It’s been 40 years since Jerry Vermillion coached his last basketball game at Saint Martin’s.
Twelve of his former players gathered this week to pay tribute to Vermillion, who coached the Saints from 1963-70 and was inducted into the school’s hall of fame in 1991.
“He had the ability to put that fire in your belly,” said Vince Strojan, a 6-foot-3 guard for Vermillion who owned the Saints’ career scoring record for more than four decades. “He had this way of motivating you.”
Vermillion’s life was inspirational. When he was 15 and growing up in Montana, he was thrown by a horse while working on a cattle ranch, breaking his ribs and injuring his back. Scoliosis set in, leaving him with a hunched back.

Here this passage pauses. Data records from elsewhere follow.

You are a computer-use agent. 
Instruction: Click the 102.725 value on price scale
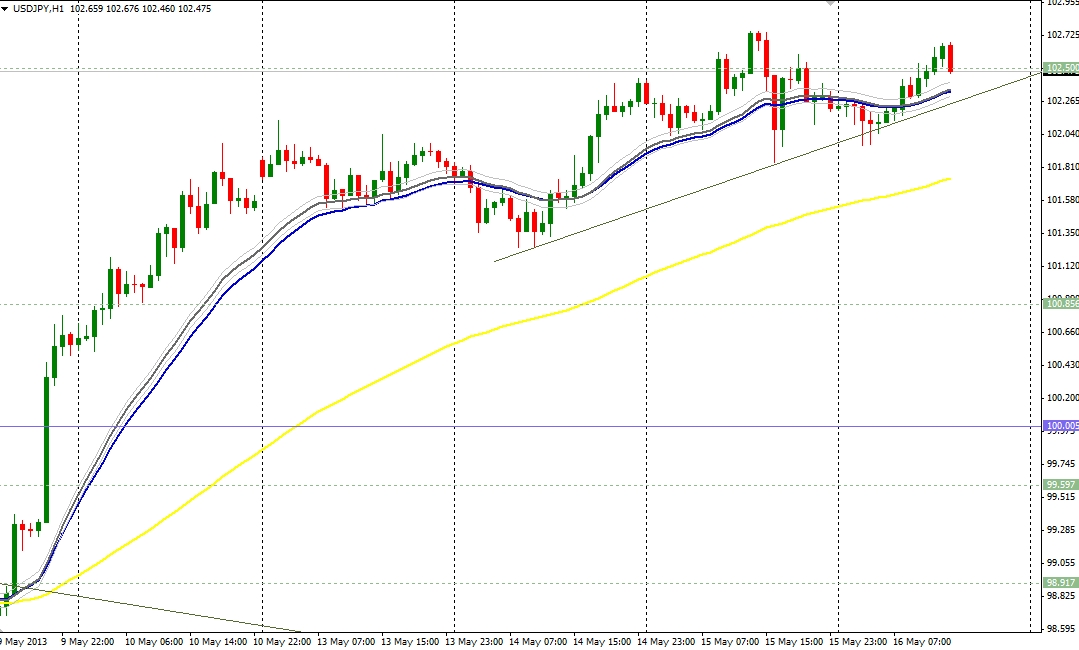(x=1060, y=35)
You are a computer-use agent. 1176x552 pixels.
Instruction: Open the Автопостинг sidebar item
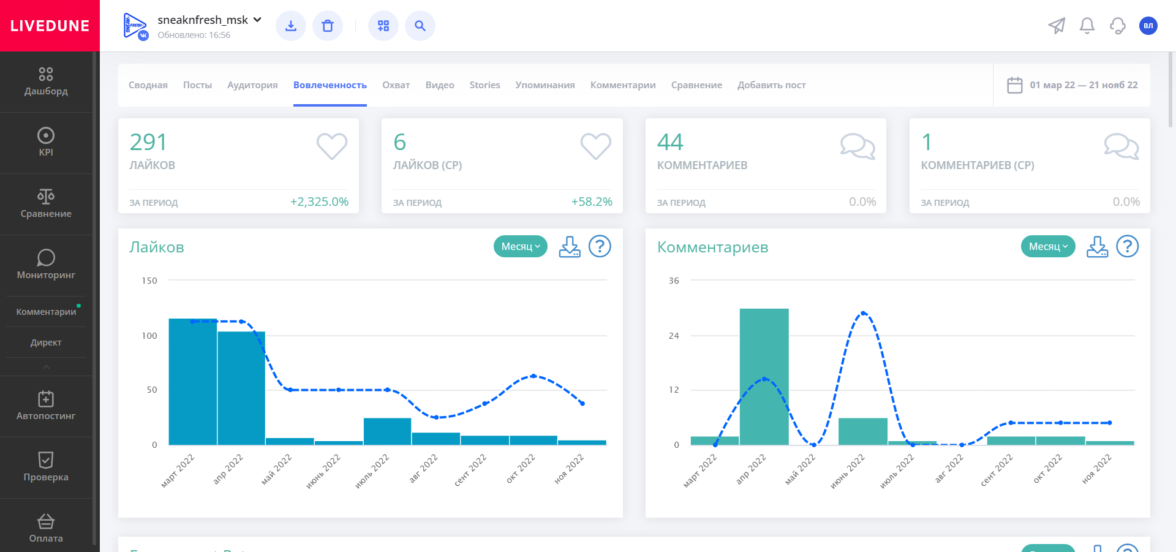46,406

“It happened right when I was growing,” he said.
Doctors didn’t permit Vermillion to turn out for basketball until his senior year in high school. When he did, it was enough to catch the attention of a Gonzaga coach.
And halfway through Vermillion’s freshman year at Gonzaga in 1952, he moved into the starting lineup.
By the end of his career in 1955, he was Gonzaga’s all-time leader in scoring and rebounding. He’s still No. 1 in rebounds with 1,670, 760 more than the second-leading rebounder. He’s now 10th in scoring with 1,547 points.
“He taught us how to be physical inside,” Strojan said.
Now 79 and living in Union on the Hood Canal, Vermillion is retired, finally.
Last year, he sold his oyster farm with 1,200 feet of shoreline on Puget Sound. Before that he sold an RV park near Chehalis.
“It’s been an interesting journey,” he said.
Eight years after pulling down his last rebound as a Bulldog, Vermillion became Saint Martin’s head men’s basketball coach in 1963. He took over a struggling program that lost more than it won.
But with his brother, Greg, as an assistant coach, and with his accomplishments at Gonzaga as his foot in the door with recruits, Saint Martin’s turned into a winner. Eventually, Vermillion strung together four consecutive winning seasons in the mid-1960s, still a school record.
“These guys here carried us,” Vermillion said, pointing to his former players sitting around a table at O’Blarney’s Pub in Olympia.
Vermillion coached seven years of high school basketball before coming to Saint Martin’s, three at Westport and four at Shelton.
“There wasn’t much of a program here when I first arrived,” Vermillion said. “They were down and out. It took a while to get it going.”
After going 5-19 in his first year, Vermillion’s team won 11 of its last 13 games and finished 11-15 in his second season, proving to recruits they could win at Saint Martin’s. Vermillion’s prized recruit was Strojan, who turned down an offer from Oregon State to play at Saint Martin’s to be on the same team as his brother.
“Vince could do everything,” Vermillion said. “He was the best all-around player I ever had.”
But it was Mike Bruner, a 6-5 jumping-jack of a center from Gig Harbor who was among Vermillion’s early recruits, that helped the Saints turn the corner.
“Mike averaged a double -double,” Vermillion said. “He was small, but he was strong.”
Early on at Saint Martin’s, Vermillion scrimmaged with his players, schooling them on boxing out and defensive positions. He could dunk until he was 47.
“Jerry was a great coach and an amazing man,” said Mike Endicott, who played baseball and basketball at Saint Martin’s in the mid-1960s. “He knew how to motivate a team.”